8. The model training method as claimed in claim 1, wherein the step of uploading, by each user terminal, the locally-updated model parameter for the current-round training to the server for aggregation, comprises:

uploading, by each user terminal, the locally-updated model parameter for the current-round training to the server; and obtaining, by the server, an average value of the locally-updated model parameters of the plurality of user terminals as a parameter of the current-round updated global model.

9. The model training method as claimed in claim 1, wherein the server is a base station in a cellular network, and each user terminal is a user terminal device in the cellular network.

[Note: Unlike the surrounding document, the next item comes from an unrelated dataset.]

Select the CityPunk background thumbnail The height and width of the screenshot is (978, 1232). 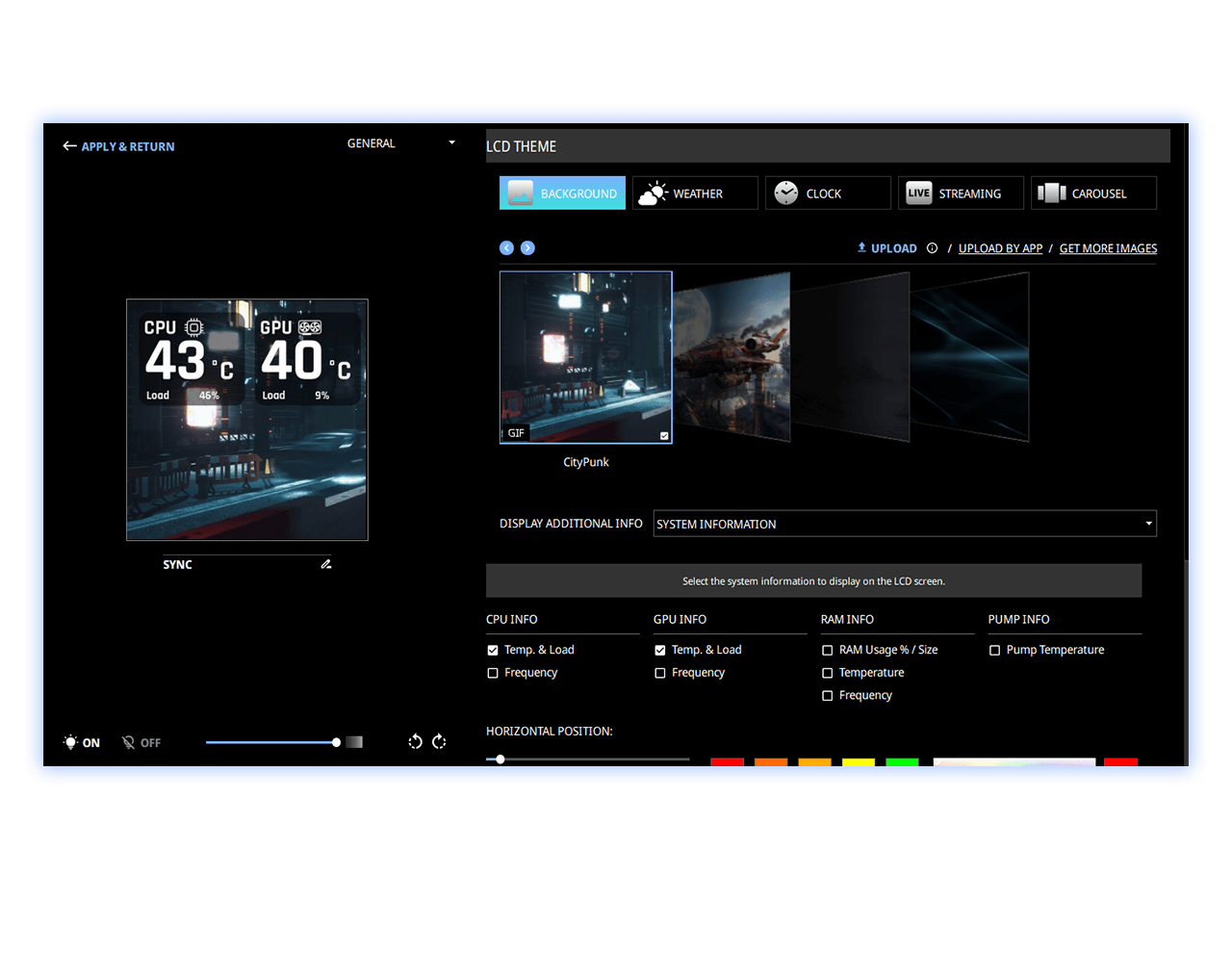585,357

10. A face recognition method based on adaptive split learning-federated learning, applied to a target terminal, wherein the face recognition method comprises the following steps:

acquiring the trained face recognition model obtained through the model training method as claimed in claim 1, and an image to be recognized; wherein the target terminal is the server or one of the plurality of user terminals in the RingSFL system; and

inputting the image to be recognized into the trained face recognition model to obtain a face recognition result; wherein the face recognition result comprises attribute information of a face in the image to be recognized, and the attribute information comprises identity information.